If the primary threat is missile and air strikes from forward island bases and naval strike groups, supported by infiltrating special forces and saboteurs, then you need the capability to respond to and defend against those threats.
I like tanks, I love heavy armour, when I was young and stupid I honestly thought the Army should be remodelled with each of the three brigades converted to US style, tank heavy Armoured Cavalry Regiments. The remaining infantry would be concentrated into a single three battalion light, airmobile brigades plus supporting elements. Like I said, I was young and stupid.
When you tailor your defence forces to what you think is sexy, or even what someone else used to smash their enemy somewhere else, you are not necessarily getting the capability you need where you are.
Same applies to a force structure designed for a specific threat at a specific time. In 1942 the Australian army divisions pivoted from becoming a combined arms force to what was called "jungle infantry". This entered the national psyche for decades afterwards, elite, light infantry fighting in jungles against Japanese, then various Communist threats, not a tank in sight.
This was totally wrong. The "jungle infantry" were actually more accurately quickly reroled conventional infantry, stripped of much if their support equipment to fight in mountains. Eventually they received the "mountanised" support equipment they needed, while much of the force reverted to convention infantry, supported by similar, or greater scales of armour, artillery and engineers as earlier in the war, to fight the Japanese other than in the mountains. Much of this conventional capability being deployed amphibiously.

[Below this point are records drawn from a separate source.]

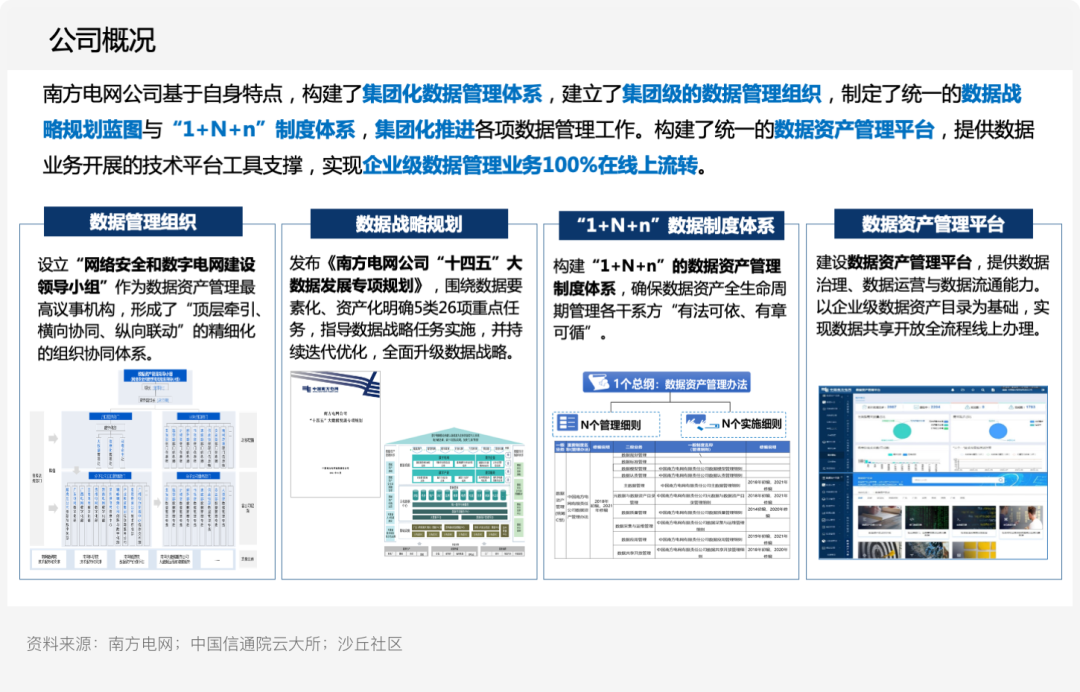This screenshot has height=692, width=1080.
Task: Select the first sidebar menu icon in the dashboard
Action: (823, 396)
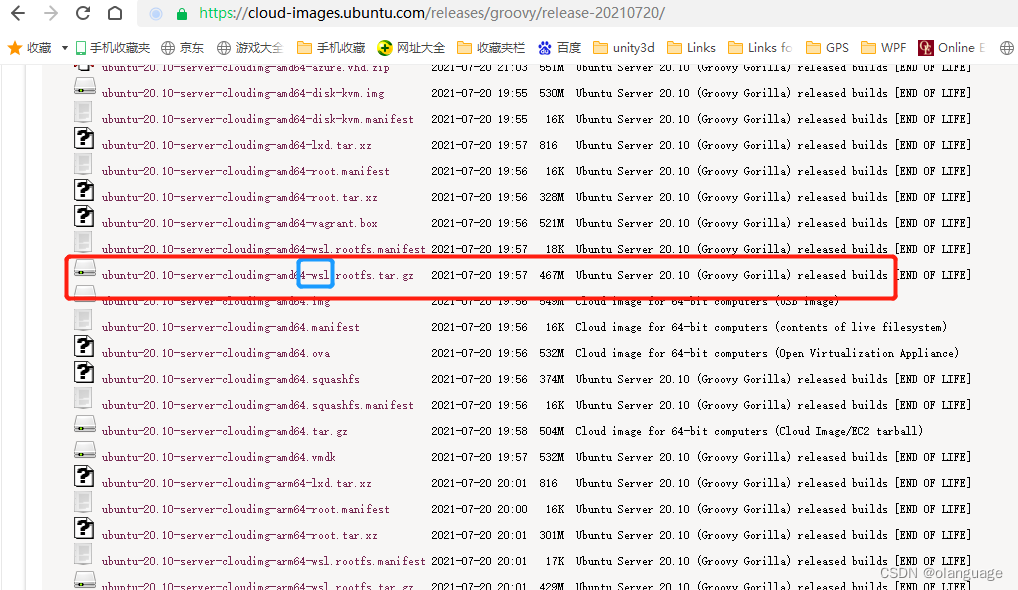The height and width of the screenshot is (590, 1018).
Task: Reload the current page
Action: [82, 14]
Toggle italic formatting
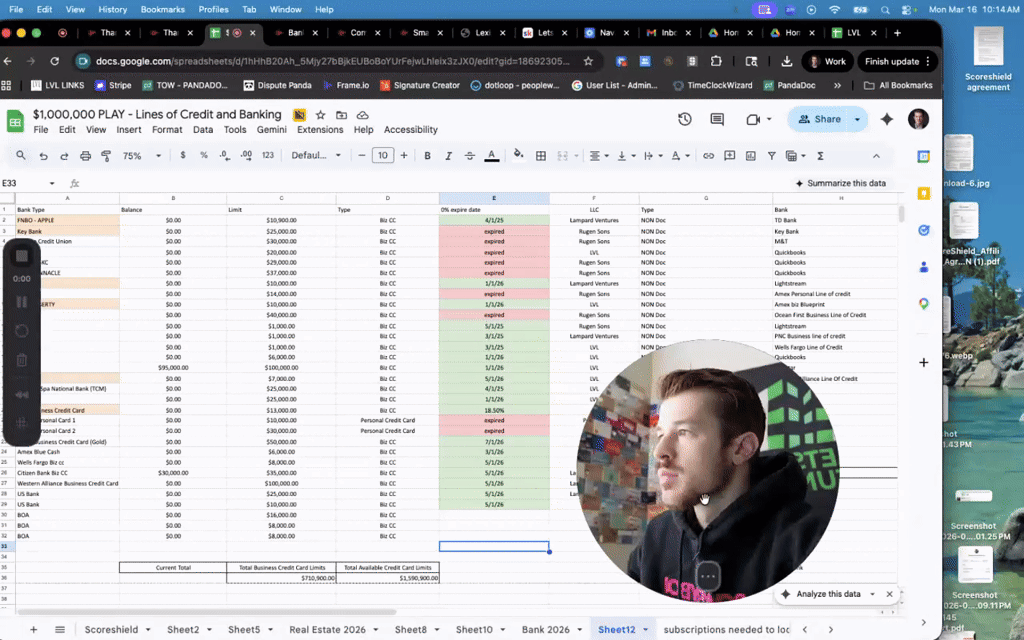The image size is (1024, 640). (x=448, y=155)
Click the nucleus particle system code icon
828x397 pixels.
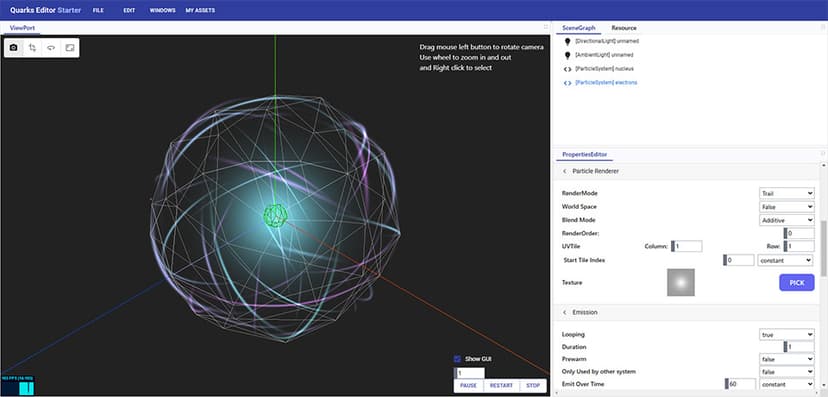[568, 69]

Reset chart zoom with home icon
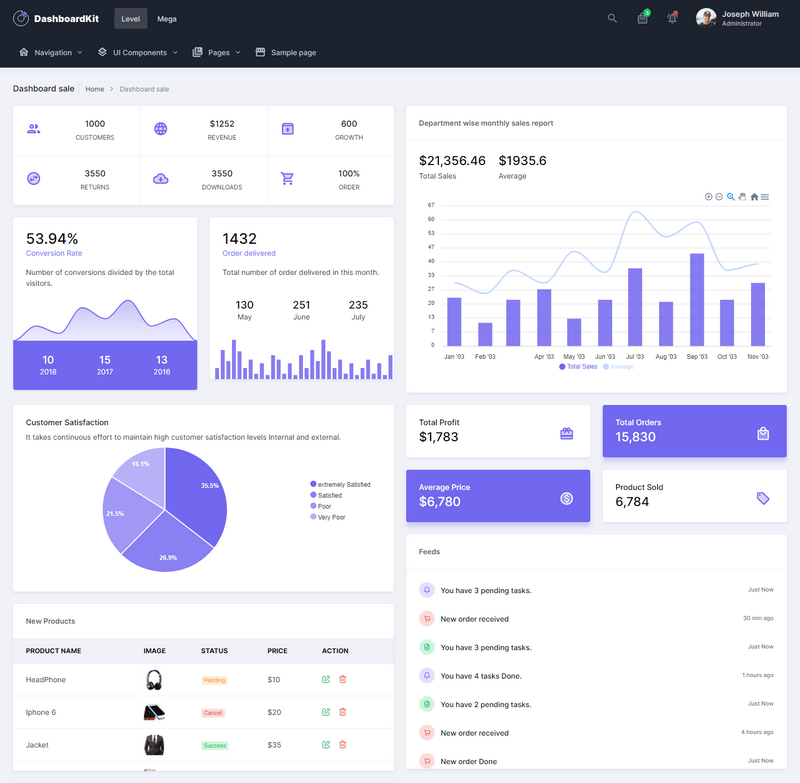pos(754,197)
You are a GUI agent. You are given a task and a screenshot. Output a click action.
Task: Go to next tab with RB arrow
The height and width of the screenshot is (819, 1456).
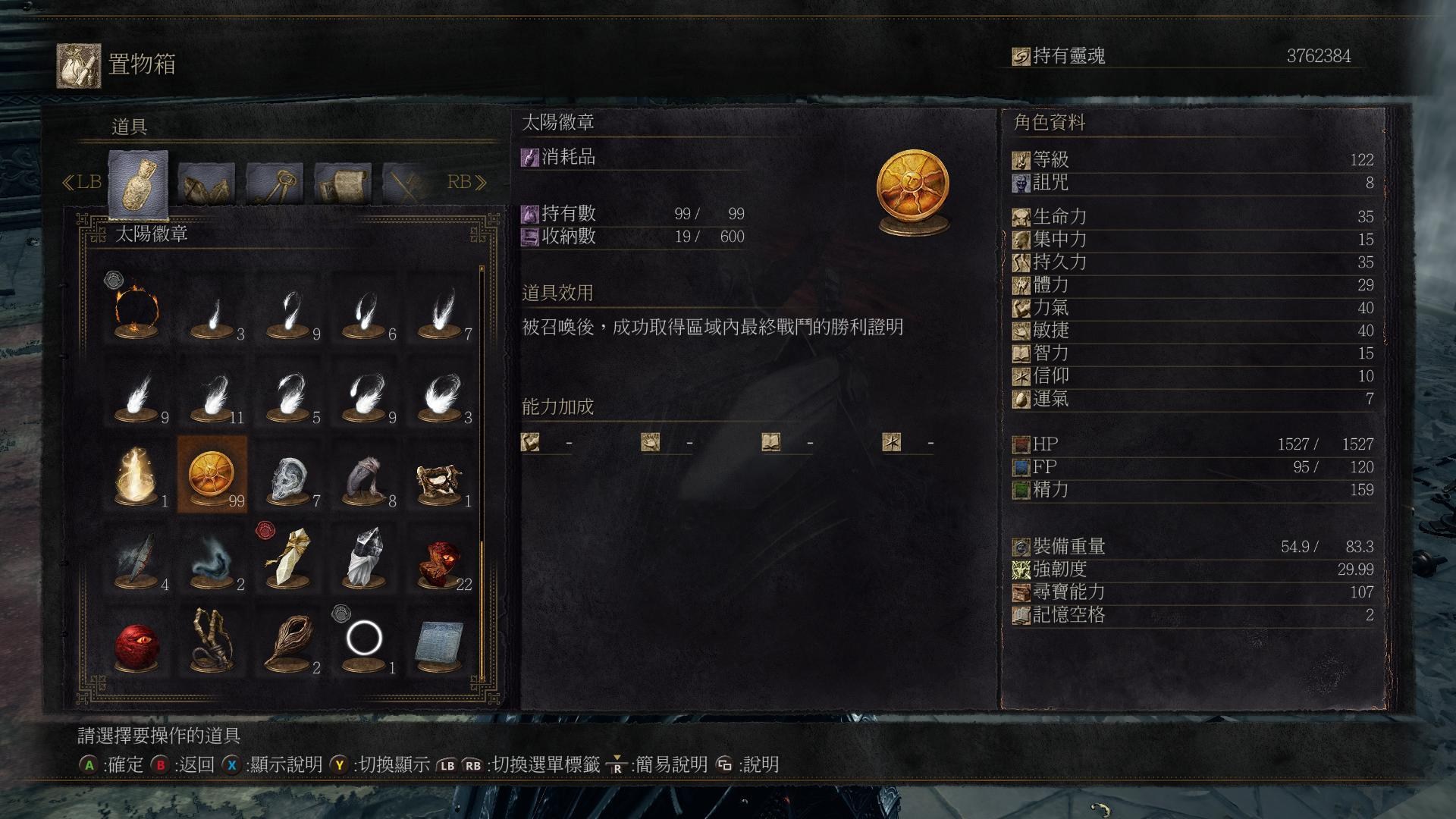coord(466,182)
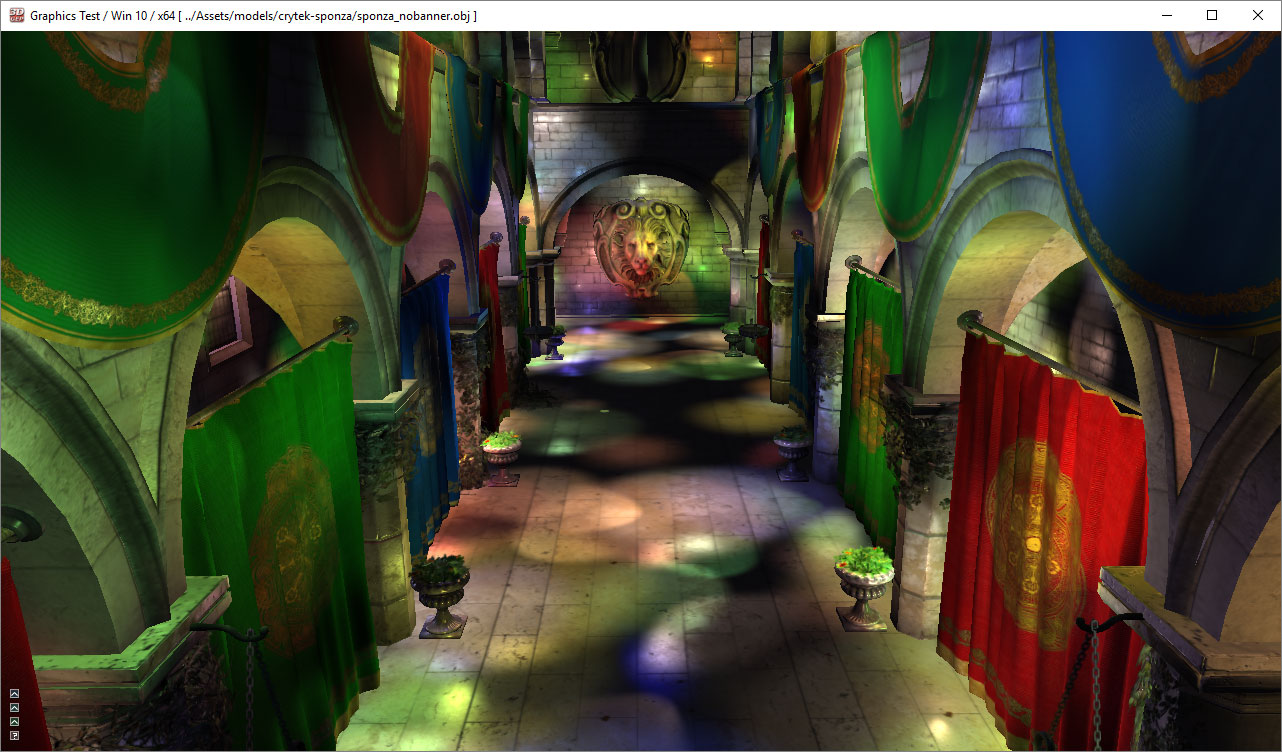Expand the lowest chevron panel above help
1282x752 pixels.
coord(15,722)

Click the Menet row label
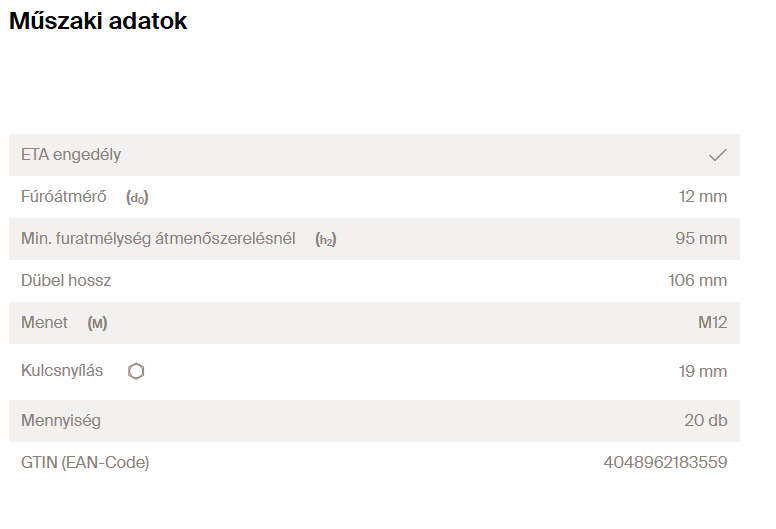[x=45, y=322]
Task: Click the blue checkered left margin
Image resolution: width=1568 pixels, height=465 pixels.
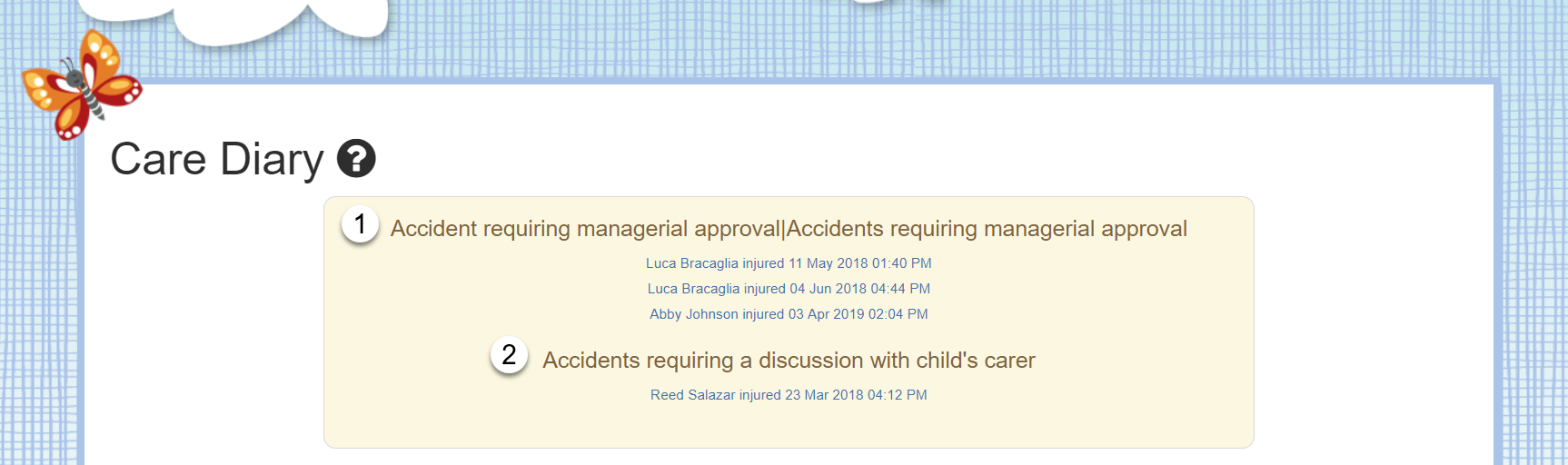Action: pos(41,318)
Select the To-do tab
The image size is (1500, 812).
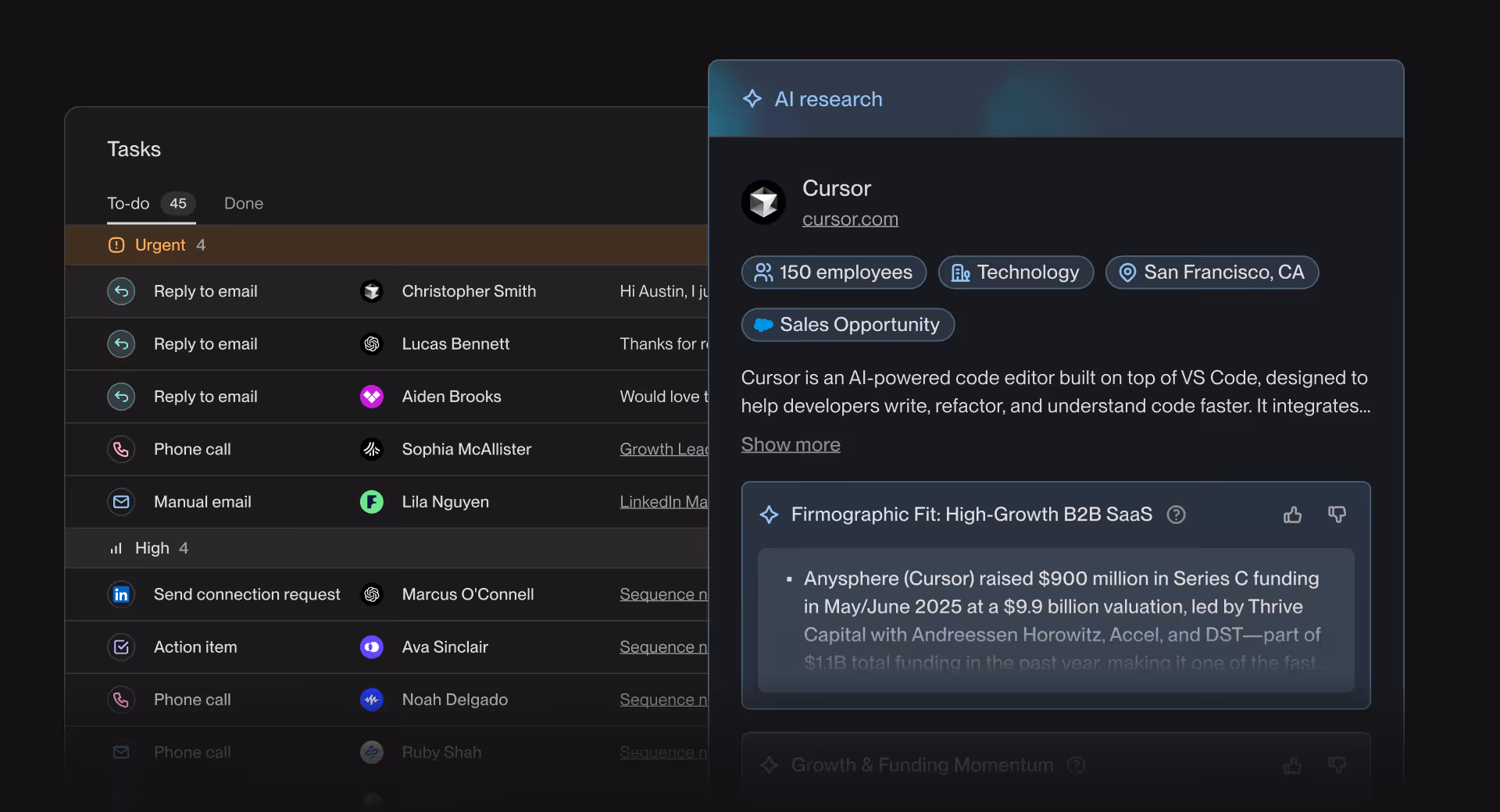[x=151, y=203]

Somewhere along the line, armour, artillery, close air support, naval gunfire support, resupply from air and sea, were forgotten and it became the legend of "jungle" light infantry defeating the Japanese threat.
Korea, we needed tanks, didn't have them, Vietnam we had and used armour to great effect.
Every single conflict the RAN and RAAF have been there doing their jobs with what they have. Sometimes it's been the right gear, sometimes it been the ideal gear, sometimes they have had to make do, but they have always been there.
Against major powers there is no getting past the fact that air and sea power is the decider in our region. These days army can contribute to both, and due to the DSR and previous initiative by previous governments, they will.